The Syrah category tasting featured 14 wines and was held on February 18th at the offices of the Wine and Food Foundation of Texas located in Austin Texas. The Texas vs. The World category tasting took place on March 25th and featured the top rated Texas Syrah as well as the 15th Texas wine that was not included in the Syrah category tasting the month prior. The Texas vs. The World category is also a blind tasting based on peer group where the panel tastes and rates wines made of the same varietal from various regions around the world including Texas. In the case of Syrah, wines from the Northern Rhone, Columbia Valley, Santa Barbara County and Barossa Valley were featured in the tasting.
The judges panel comprises of 12 judges of which a minimum of 5 are required to reach a quorum . The Syrah category tasting included 11 of the 12 panel judges and the Texas vs The World category tasting featured 6 of the 12 panel judges.
In regards to Syrah as a varietal, it has the ability to produce wines with a wide range of aromas, flavors and structure depending on the climate, soil type and vinification techniques used, which makes typicity somewhat of a question mark for a wine region such as Texas; considering all the variance in climate across the grape growing regions in the state.

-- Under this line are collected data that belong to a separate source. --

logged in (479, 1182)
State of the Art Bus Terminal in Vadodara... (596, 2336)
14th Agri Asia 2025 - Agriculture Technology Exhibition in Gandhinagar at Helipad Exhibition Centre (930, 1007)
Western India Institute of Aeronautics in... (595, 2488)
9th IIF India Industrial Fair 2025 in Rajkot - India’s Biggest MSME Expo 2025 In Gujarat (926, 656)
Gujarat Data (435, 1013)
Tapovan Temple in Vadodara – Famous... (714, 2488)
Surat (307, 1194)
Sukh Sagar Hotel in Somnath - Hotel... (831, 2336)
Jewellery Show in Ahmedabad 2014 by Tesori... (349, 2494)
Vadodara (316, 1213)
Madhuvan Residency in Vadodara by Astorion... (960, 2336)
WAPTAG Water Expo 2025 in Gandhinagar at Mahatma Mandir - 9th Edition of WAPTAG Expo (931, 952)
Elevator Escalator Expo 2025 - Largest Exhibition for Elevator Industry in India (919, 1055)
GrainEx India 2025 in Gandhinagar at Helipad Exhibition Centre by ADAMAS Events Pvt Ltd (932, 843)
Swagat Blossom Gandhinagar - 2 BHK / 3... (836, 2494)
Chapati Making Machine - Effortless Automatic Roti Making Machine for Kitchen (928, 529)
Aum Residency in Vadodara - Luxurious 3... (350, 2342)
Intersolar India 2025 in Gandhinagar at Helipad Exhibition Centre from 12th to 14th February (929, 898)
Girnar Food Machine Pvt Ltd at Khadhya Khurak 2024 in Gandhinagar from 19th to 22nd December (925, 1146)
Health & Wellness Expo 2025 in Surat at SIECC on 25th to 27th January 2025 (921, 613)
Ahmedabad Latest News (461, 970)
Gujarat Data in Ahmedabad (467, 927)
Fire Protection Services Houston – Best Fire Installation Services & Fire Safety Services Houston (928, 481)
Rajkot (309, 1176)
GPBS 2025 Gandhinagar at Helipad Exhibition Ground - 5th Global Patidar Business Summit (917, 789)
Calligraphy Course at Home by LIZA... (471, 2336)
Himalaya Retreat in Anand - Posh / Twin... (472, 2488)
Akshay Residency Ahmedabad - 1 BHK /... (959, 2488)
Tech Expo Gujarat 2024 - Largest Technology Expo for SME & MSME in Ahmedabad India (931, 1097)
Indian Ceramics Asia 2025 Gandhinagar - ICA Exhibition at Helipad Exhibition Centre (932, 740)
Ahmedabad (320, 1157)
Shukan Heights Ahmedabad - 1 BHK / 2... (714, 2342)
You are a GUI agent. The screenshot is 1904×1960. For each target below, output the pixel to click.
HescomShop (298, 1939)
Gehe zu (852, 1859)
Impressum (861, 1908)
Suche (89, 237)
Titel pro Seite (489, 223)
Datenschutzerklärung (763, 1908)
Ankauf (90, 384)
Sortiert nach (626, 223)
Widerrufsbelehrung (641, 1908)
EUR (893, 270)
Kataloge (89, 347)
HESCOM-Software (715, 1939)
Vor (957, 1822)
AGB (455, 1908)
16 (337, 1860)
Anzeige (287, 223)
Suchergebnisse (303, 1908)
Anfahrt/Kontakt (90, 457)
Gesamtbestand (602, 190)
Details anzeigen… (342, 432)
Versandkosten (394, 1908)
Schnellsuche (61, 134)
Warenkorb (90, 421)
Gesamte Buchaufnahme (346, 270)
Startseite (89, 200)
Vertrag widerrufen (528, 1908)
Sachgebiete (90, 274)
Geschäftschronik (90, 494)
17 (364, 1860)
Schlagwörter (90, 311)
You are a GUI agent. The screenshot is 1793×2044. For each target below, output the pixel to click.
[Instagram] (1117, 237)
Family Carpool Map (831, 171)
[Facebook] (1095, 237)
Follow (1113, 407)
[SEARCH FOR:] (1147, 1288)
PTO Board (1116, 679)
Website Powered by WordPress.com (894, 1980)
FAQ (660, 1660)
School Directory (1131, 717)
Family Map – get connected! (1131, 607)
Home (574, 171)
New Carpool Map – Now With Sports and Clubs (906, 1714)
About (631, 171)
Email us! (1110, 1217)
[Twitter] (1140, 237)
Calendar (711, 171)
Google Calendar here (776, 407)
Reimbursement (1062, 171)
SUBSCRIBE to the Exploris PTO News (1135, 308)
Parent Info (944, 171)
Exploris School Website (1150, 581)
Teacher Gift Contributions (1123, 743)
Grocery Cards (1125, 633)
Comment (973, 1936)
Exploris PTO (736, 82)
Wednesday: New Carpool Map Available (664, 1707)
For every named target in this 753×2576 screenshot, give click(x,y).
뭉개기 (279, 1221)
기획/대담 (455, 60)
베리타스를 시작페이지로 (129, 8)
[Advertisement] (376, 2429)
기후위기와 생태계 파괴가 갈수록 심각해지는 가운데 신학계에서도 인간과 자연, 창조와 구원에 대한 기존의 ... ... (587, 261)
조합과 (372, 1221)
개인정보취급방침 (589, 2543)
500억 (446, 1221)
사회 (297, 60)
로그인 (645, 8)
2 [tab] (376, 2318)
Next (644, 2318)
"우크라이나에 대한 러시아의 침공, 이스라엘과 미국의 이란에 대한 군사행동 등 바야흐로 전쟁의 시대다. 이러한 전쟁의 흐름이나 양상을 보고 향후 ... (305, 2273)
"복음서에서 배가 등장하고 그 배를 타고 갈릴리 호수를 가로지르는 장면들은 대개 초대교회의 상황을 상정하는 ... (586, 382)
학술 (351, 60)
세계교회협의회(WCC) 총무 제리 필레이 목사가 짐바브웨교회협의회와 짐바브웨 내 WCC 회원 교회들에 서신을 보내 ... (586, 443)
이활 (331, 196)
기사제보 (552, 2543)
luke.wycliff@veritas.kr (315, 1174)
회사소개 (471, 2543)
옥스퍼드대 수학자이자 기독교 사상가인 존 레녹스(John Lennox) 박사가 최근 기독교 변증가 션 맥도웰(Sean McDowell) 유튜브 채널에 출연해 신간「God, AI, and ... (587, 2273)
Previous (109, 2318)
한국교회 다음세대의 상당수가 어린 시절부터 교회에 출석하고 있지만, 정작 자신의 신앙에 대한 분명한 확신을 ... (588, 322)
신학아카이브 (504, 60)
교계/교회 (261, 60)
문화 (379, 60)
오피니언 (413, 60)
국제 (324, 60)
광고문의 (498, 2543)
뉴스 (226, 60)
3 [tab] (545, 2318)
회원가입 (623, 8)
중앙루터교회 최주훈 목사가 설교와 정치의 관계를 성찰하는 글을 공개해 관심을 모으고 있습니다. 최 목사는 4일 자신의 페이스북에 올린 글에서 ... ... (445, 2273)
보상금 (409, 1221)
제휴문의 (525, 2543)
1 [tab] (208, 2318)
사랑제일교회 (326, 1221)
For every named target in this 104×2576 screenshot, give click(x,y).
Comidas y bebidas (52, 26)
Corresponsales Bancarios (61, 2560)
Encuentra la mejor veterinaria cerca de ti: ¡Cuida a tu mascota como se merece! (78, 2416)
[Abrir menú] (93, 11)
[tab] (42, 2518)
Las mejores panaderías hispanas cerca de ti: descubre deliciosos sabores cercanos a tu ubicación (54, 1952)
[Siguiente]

When we look at Syrah from around the world however, common elements start to surface like the propensity to show black or white pepper (from the chemical element called rotundone), dark berries, violets and savory qualities of cooked or cooking meat and leather. On a structural level Syrah tends to have a strong tannin backbone, moderate acid, increased levels of alcohol due to being grown in warmer climates and tends to be dark to opaque ruby to red violet depending on the wines maturity level. For Texas to produce wines with these common elements suggests that grapes are reaching a physiological ripeness that allows the phenolic structure and the true quality of Syrah to come out in the glass; and when we look at the tasting notes from the panel it reaffirms the fact that these wines do indeed show varietal typicity.
After both categories have been tasted and rated the scores across the panel are averaged. There is no dropping of highest and lowest scores to shrink the median rating window, which creates a scenario where it is very difficult for a wine to score above 90 or below 70. Averaging the scores creates a consensus across a wide range of palates and produces a final rating that is more objective. To that point, the overall ratings for Syrah are very encouraging; not a single one scored below an 82, which according to the Journal’s rating definitions is a good, solid wine with above average character. The highest rated wine was a 91, which is defined as a excellent wine with noteworthy character and is highly recommended.